- **WORK INSTRUCTIONS**:
1 - Transcribe the article about Northland Wealth Management below, from "Salzer, CEO and" up to and including "decades of experience.".
2 - Pick up the article about Northland Wealth Management below after its last sentence and keep writing it.

- **EXCERPT**:
___
Arthur Salzer and his Northland Wealth Management team are always intent on leading the way. It’s why, over the past two years, they’ve spent a total of 3,000 hours doing a deep dive into Bitcoin to see whether the asset class could add value to their family’s portfolios.
This approach also explains, in part, why the firm is no stranger to awards, picking up its latest at the Wealth Professional virtual event where it won the Franklin Templeton Award for Advisory Team of the Year (10 staff or more).
Salzer, CEO and CIO, said the company, which has a client base of around 100 families and a staff of 14, takes awards seriously. And while he stressed that winning doesn’t necessarily mean you are the best, he’s proud of constantly being recognized for “bringing a triple-A solution" to his families.
He added: “This award recognizes everything that everyone does. We have five Chartered Financial Analysts in house, we have people with the CIM designations in house, we have a trust and estate practitioner in house, we have two JDs of law and we have two family enterprise advisors. Our typical family facing professional has more than two and a half decades of experience.
“It's really about the entire firm of very talented professionals looking after our families. It’s a made-to-measure approach and it’s a great honour to be recognized for it.”
___
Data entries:

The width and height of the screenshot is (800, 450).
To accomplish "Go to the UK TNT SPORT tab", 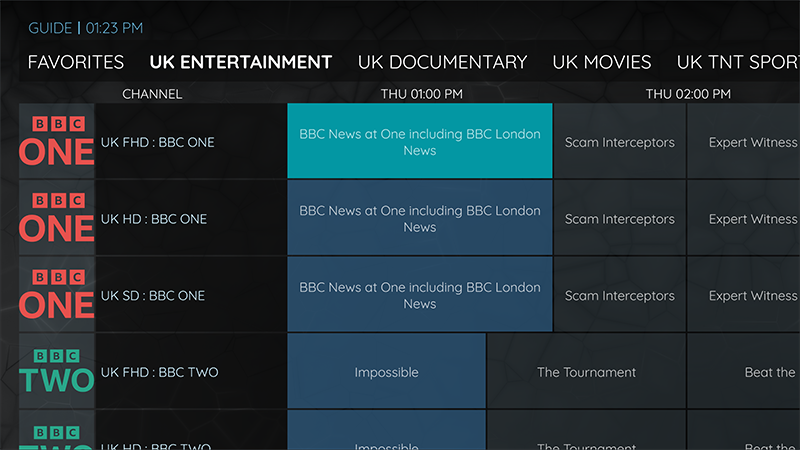I will coord(738,62).
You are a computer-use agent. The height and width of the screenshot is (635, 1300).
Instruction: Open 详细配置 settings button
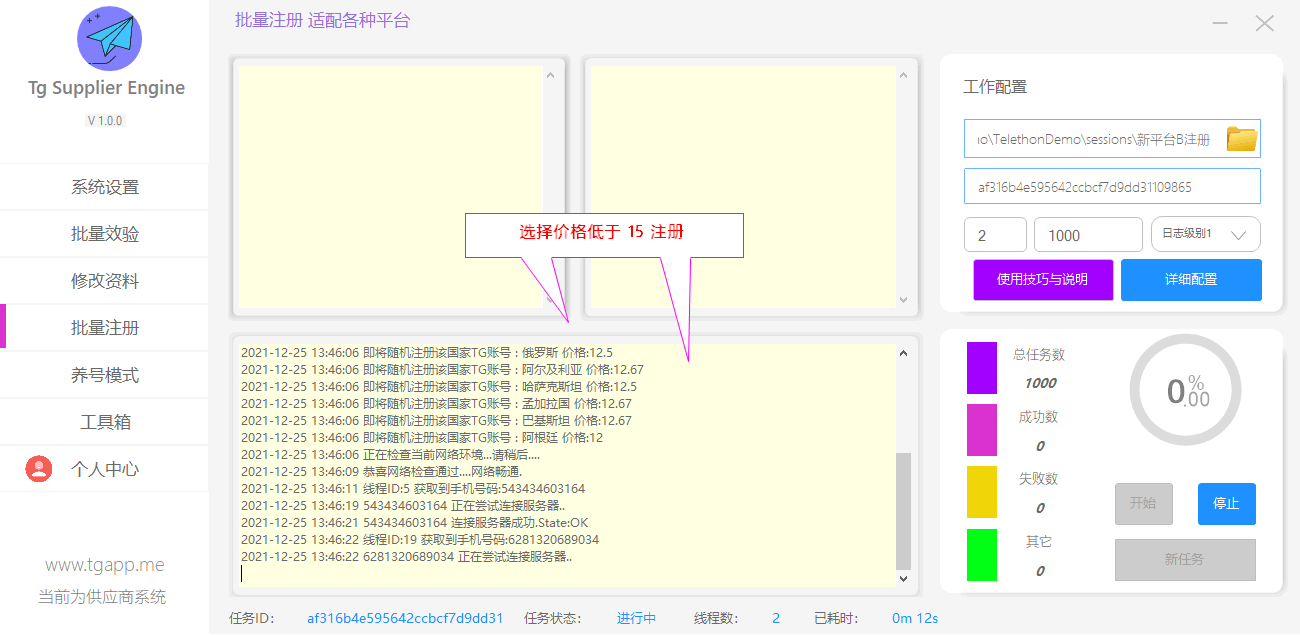1190,280
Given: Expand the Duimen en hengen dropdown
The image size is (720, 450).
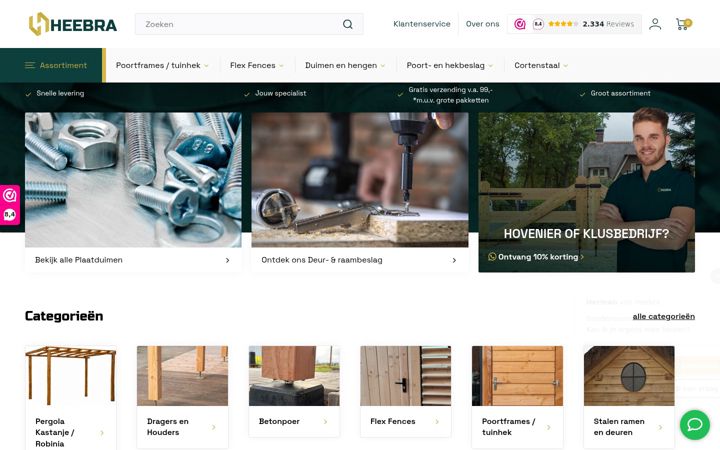Looking at the screenshot, I should [345, 65].
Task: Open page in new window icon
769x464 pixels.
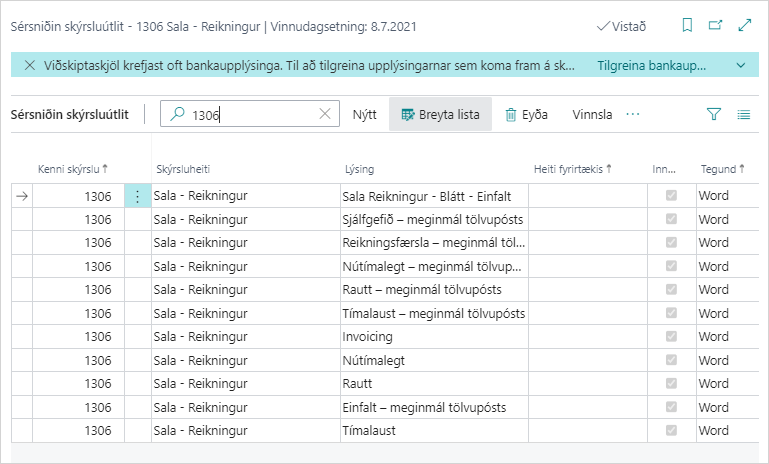Action: pyautogui.click(x=716, y=25)
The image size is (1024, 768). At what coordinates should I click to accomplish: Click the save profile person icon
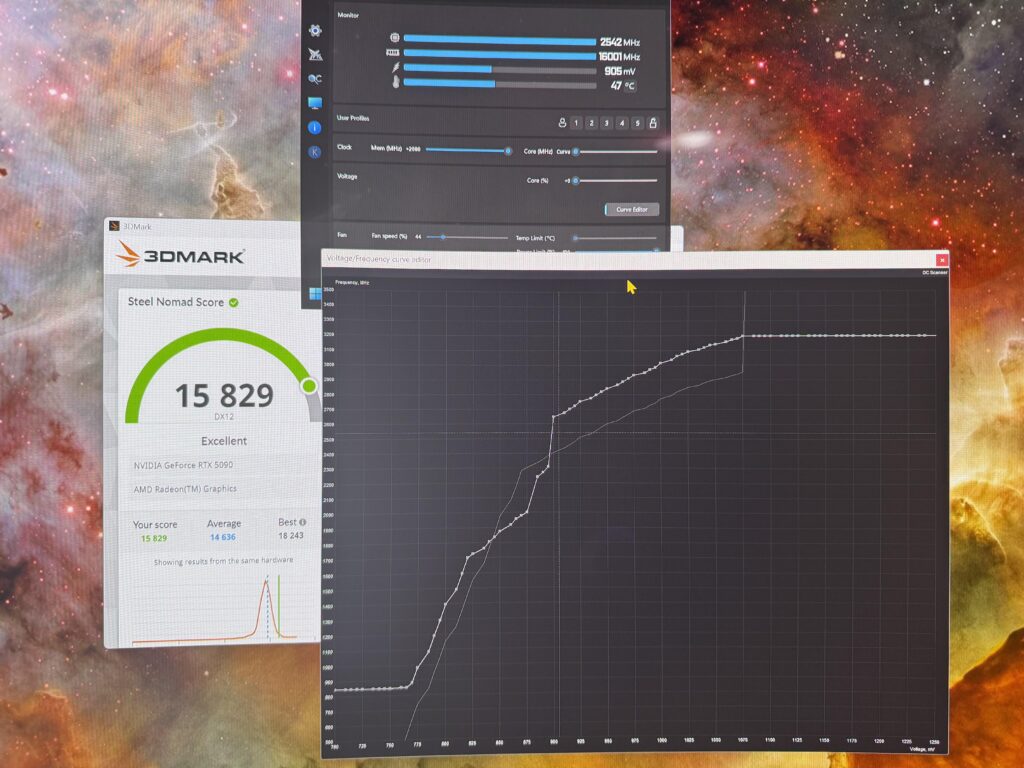562,123
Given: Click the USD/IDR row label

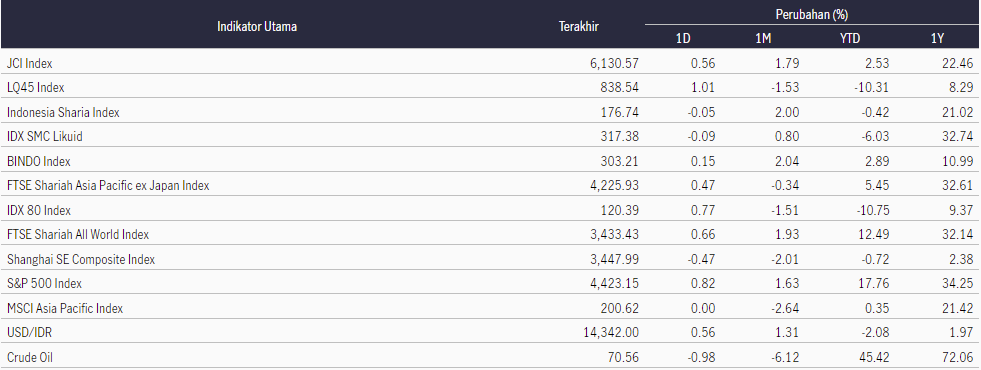Looking at the screenshot, I should point(26,332).
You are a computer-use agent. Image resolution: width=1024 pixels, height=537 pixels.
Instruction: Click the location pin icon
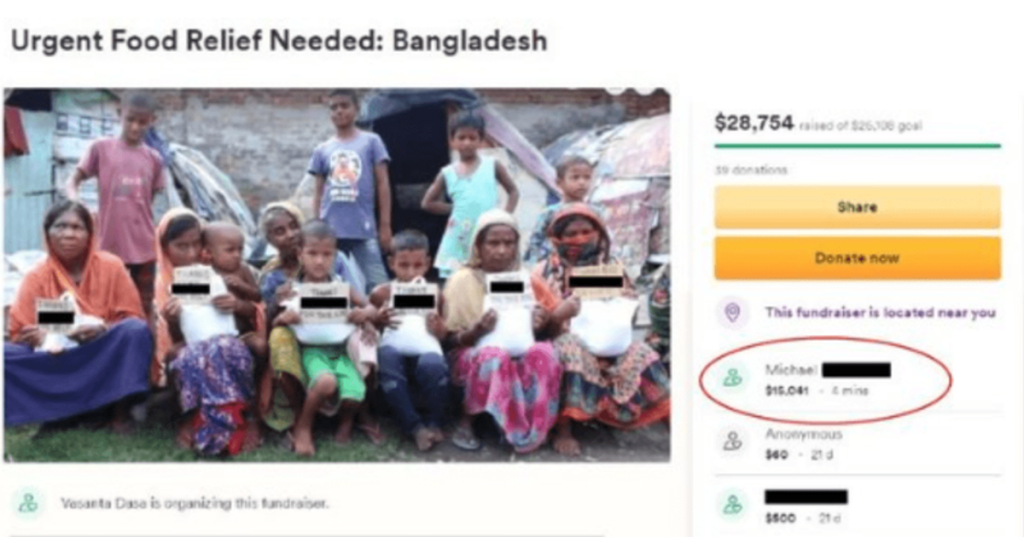tap(732, 313)
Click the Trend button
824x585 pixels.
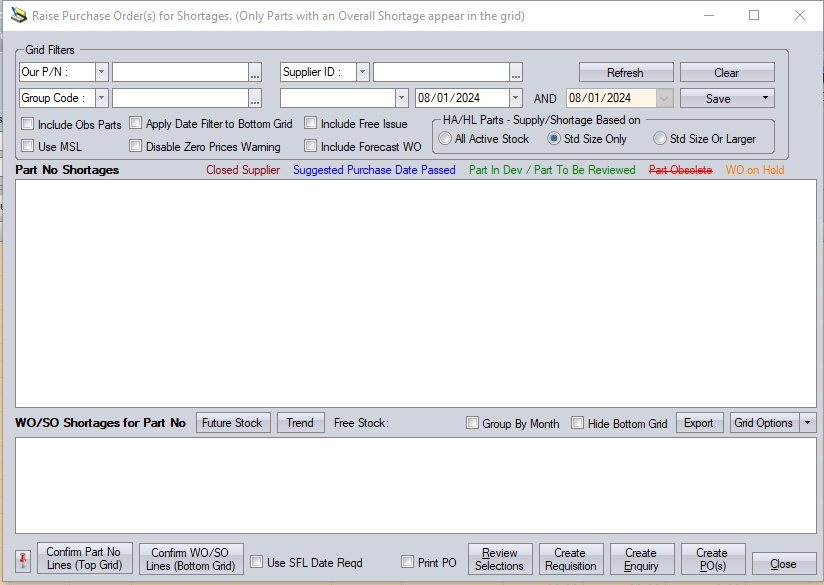[300, 423]
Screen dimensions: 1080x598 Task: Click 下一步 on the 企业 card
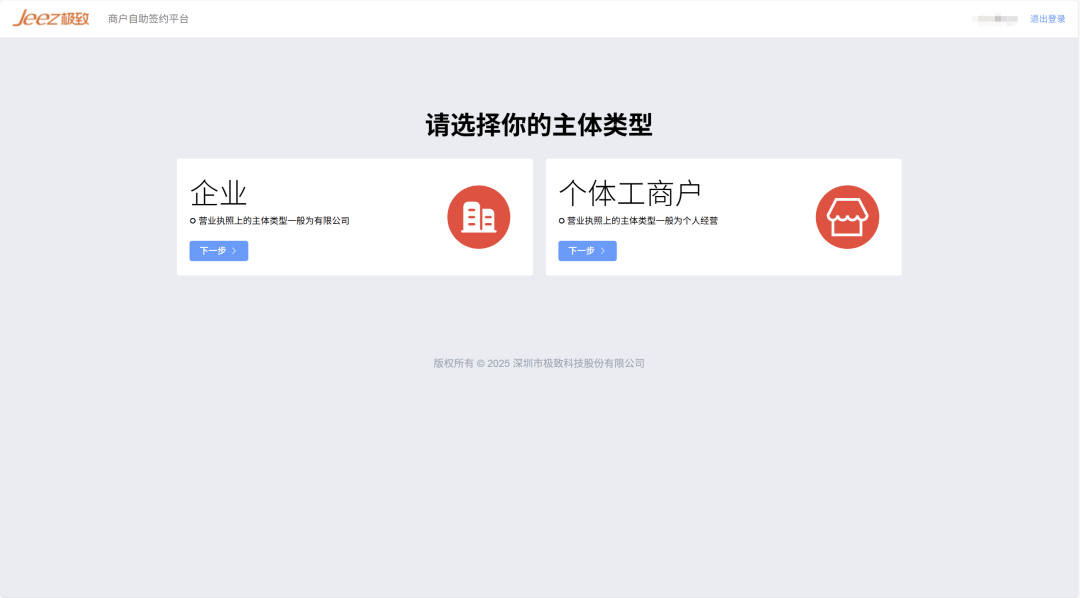(x=218, y=251)
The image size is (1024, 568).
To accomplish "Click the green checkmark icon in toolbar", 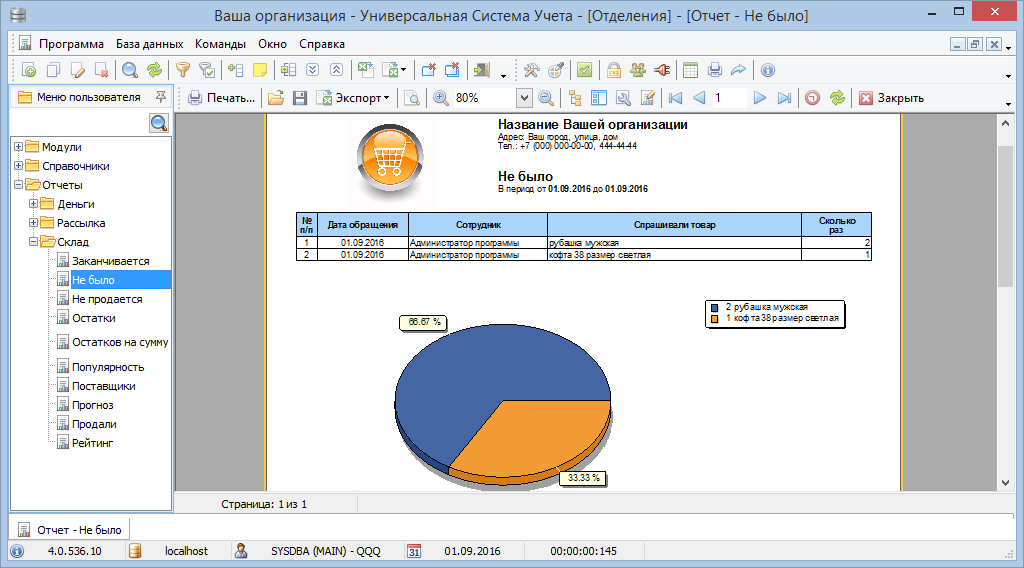I will [x=584, y=70].
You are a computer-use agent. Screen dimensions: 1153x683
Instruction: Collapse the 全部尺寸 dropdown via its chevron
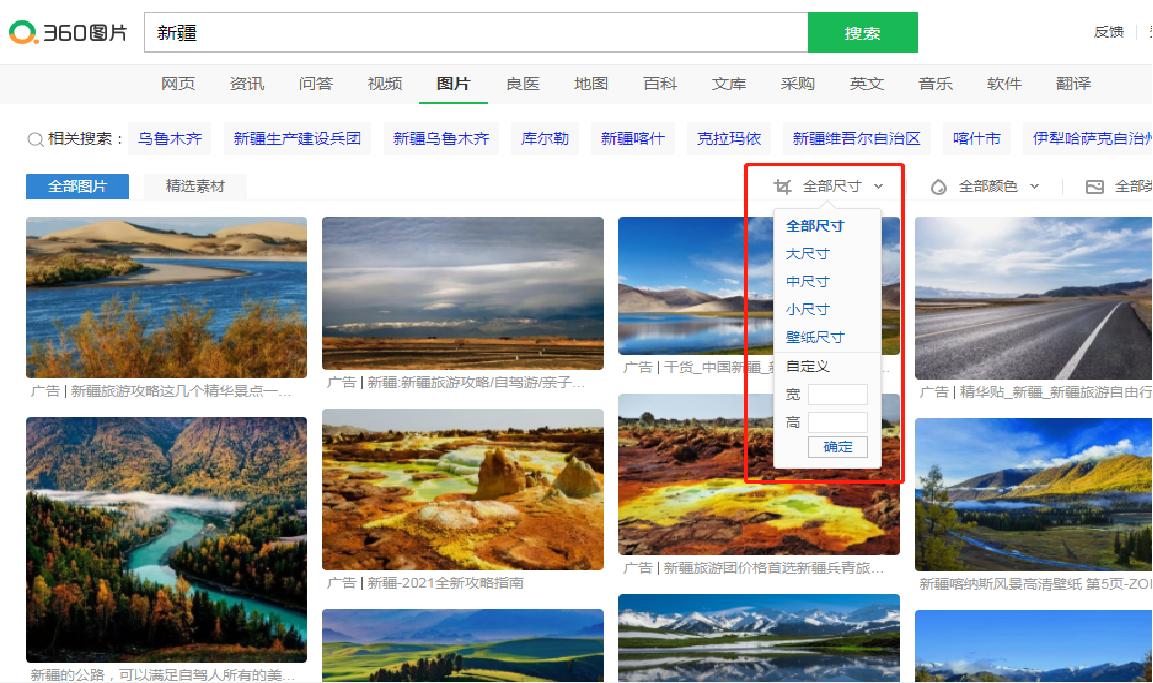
___
- **EXPECTED RESULTS**:
1 -
Salzer, CEO and CIO, said the company, which has a client base of around 100 families and a staff of 14, takes awards seriously. And while he stressed that winning doesn’t necessarily mean you are the best, he’s proud of constantly being recognized for “bringing a triple-A solution" to his families.
He added: “This award recognizes everything that everyone does. We have five Chartered Financial Analysts in house, we have people with the CIM designations in house, we have a trust and estate practitioner in house, we have two JDs of law and we have two family enterprise advisors. Our typical family facing professional has more than two and a half decades of experience.

2 -
The firm is entering its 10th year and has clients coast to coast in Canada, Europe, Caribbean and Latin America, so Skype calls were a business staple long before COVID-19. They are in the process of setting up an office in Florida to build on its impressive traction south of the border.
The detailed analysis of Bitcoin marked another step forward. Derided in some quarters for its volatile get-rich-quick reputation, Salzer and his team spoke to every institution that was “putting the plumbing together” for the onboarding of assets, from the heads of Fidelity Digital and Mike Novogratz to advisors for George Soros and Bill Miller.
Salzer said: “Some of our families had reservations about us going into this asset class, but we're up 100% on it already. Our target exposure is probably closer to 5% but we understand how the cycle works and know when to get in and when to get out. It’s adding tons and tons of alpha to our family's portfolio – we’re trying to keep them wealthy.”
With an 80 vol, compared to the S&P 500’s 16, it’s obviously a volatile asset class and requires disciplined rebalancing. Salzer explained it’s also an asset where you might sit at zero exposure for 12 to 18 months. He added: “We’re currently higher because we think we're in the sweet spot of the cycle and probably have another 12 months to go before we will see a blow off top. [We’re in] the asset when the price goes vertical, but we’ll not be around much after that.”
Salzer is a big believer in the new 60-40 – which means 60% public market (inexpensive ETFs is his preferred route) and 40% in alternatives, especially in the private space. Across the firm, Northland had a drawdown of less than 7% in March and they’ve recovered “very nicely”, with some families now in high double digits.
He said: “To be able to go through that kind of debacle and have families coming out the other side in much better shape than they went in, it’s really important to us. We are doing the right things.”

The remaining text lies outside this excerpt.